• _Direction_
Reproduce the lines of the records below verbatim, from the line containing "This screenshot has width=973, height=488." through the line containing "Switch to the", including both of those lines.

==== Exercise materials ====

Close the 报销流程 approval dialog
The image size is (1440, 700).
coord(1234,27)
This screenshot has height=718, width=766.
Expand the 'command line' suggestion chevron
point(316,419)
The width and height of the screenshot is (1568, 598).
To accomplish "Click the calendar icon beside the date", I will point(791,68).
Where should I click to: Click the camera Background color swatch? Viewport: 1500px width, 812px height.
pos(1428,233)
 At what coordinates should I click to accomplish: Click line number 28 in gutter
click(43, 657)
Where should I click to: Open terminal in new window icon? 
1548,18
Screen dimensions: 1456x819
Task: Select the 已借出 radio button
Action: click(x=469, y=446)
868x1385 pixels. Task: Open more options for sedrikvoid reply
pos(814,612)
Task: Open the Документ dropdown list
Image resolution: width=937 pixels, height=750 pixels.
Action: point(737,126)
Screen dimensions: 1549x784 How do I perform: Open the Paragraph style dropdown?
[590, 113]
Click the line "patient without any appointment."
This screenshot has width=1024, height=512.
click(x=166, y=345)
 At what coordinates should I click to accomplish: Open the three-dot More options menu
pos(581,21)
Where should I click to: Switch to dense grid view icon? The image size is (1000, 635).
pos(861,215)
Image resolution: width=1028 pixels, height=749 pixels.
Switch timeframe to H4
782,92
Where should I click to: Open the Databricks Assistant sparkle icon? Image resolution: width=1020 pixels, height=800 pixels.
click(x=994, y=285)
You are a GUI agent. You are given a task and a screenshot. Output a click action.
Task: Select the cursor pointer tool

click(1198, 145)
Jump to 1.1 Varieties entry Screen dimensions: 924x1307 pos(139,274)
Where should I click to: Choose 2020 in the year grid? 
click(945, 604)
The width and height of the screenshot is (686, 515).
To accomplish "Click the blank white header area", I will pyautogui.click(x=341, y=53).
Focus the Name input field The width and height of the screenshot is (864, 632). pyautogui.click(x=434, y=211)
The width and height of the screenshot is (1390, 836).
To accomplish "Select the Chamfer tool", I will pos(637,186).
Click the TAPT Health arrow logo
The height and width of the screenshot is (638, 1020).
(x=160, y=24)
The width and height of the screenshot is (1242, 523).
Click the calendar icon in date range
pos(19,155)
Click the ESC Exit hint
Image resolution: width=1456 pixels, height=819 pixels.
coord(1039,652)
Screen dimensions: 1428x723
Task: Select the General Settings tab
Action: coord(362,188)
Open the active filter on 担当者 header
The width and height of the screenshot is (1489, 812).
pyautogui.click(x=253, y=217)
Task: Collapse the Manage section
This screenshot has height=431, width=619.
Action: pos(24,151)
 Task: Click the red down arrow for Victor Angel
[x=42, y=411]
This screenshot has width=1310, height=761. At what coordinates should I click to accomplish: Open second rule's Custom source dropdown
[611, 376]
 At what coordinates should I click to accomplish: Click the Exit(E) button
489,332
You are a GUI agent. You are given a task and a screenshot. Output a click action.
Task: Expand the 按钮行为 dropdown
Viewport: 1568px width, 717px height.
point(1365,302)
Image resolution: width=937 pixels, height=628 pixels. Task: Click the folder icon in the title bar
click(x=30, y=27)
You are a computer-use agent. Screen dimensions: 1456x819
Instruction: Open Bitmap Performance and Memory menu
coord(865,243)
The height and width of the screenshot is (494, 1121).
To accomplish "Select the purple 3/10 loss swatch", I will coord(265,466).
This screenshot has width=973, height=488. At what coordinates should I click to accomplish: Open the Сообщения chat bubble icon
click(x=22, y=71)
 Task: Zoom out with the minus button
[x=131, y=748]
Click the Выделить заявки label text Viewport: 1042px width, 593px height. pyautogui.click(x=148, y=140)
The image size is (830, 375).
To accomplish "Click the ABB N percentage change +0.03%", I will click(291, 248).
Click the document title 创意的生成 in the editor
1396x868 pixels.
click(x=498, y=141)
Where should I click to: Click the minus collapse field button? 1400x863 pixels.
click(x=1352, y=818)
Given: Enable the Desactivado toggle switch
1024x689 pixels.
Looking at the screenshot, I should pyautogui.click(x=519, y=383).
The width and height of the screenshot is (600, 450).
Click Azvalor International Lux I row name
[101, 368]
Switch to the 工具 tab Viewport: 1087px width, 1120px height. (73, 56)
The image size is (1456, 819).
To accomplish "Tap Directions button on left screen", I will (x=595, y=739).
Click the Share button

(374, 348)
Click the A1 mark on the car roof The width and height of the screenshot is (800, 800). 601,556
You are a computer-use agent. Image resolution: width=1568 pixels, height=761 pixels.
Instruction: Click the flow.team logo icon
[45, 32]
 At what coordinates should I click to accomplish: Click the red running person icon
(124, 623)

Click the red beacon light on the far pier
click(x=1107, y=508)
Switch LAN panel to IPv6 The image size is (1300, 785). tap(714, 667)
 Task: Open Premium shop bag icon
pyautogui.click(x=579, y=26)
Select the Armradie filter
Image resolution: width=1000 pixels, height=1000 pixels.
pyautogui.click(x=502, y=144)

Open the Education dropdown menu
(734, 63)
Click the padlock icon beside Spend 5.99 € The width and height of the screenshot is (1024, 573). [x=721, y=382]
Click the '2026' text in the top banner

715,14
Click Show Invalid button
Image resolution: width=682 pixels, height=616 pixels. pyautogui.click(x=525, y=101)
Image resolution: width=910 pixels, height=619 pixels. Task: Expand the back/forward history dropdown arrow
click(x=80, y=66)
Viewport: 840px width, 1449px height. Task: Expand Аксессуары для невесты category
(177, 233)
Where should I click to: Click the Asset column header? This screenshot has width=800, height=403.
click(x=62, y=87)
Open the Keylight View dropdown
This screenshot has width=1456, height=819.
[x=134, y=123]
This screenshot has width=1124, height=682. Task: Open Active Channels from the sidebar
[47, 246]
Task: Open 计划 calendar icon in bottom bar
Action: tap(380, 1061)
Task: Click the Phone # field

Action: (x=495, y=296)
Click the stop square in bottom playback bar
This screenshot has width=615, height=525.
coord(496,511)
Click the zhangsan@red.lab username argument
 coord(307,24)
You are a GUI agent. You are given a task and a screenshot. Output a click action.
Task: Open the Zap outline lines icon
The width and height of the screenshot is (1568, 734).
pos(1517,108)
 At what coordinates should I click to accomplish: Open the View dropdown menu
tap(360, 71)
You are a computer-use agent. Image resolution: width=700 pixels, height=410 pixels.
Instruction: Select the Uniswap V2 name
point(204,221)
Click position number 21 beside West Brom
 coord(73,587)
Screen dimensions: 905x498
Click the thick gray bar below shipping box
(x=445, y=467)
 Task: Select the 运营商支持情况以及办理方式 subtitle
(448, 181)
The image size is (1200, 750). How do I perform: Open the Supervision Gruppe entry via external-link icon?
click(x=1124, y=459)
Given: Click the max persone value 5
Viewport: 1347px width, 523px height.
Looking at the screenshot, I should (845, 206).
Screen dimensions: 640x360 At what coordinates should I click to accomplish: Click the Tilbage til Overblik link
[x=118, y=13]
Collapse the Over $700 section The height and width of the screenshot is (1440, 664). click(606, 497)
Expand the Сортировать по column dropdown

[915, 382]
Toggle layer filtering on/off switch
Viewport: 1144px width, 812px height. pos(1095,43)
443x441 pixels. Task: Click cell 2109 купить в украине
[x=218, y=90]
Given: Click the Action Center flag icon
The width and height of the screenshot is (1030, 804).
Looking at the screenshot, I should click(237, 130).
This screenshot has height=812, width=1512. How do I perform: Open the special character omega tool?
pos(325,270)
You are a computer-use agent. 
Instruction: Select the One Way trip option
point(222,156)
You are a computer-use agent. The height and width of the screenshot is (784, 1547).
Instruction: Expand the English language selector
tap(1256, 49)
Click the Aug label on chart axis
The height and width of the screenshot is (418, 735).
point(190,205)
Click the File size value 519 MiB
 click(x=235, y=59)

====

• _Task solution_
This screenshot has width=973, height=488. At what coordinates should I click to accomplish: Open the Сообщения chat bubble icon
click(x=22, y=71)
 Task: Zoom out with the minus button
[x=131, y=748]
Click the Выделить заявки label text Viewport: 1042px width, 593px height. pyautogui.click(x=148, y=140)
The image size is (830, 375).
To accomplish "Click the ABB N percentage change +0.03%", I will click(291, 248).
Click the document title 创意的生成 in the editor
1396x868 pixels.
click(x=498, y=141)
Where should I click to: Click the minus collapse field button? 1400x863 pixels.
click(x=1352, y=818)
Given: Enable the Desactivado toggle switch
1024x689 pixels.
Looking at the screenshot, I should pyautogui.click(x=519, y=383).
The width and height of the screenshot is (600, 450).
Click Azvalor International Lux I row name
[101, 368]
Switch to the 工具 tab Viewport: 1087px width, 1120px height. (73, 56)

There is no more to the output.